CHALLENGE: Collect and copy each line of the data below that contains the string "coordinates". Case counts.

START

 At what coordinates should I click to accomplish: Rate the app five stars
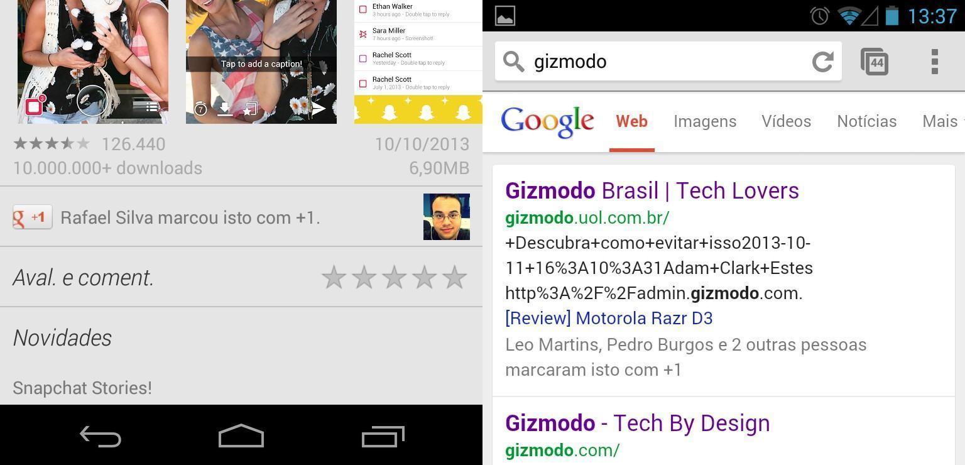click(x=454, y=277)
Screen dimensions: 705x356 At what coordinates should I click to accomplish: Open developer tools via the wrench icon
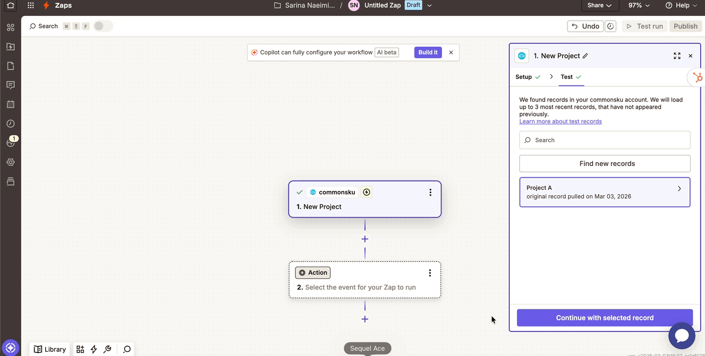107,349
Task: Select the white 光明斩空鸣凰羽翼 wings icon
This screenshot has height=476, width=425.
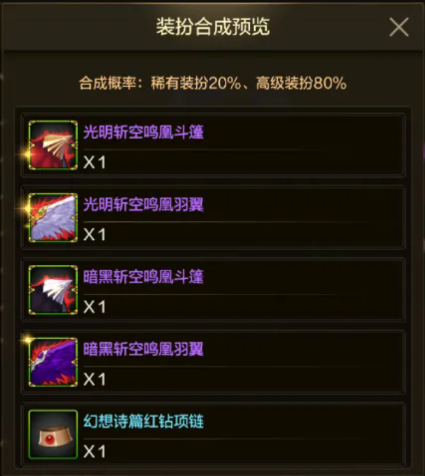Action: pos(53,218)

END

EXERCISE ANSWER:
 At what coordinates should I click to accomplish: Rate the app five stars
Screen dimensions: 705x356 At what coordinates should I click to accomplish: Open developer tools via the wrench icon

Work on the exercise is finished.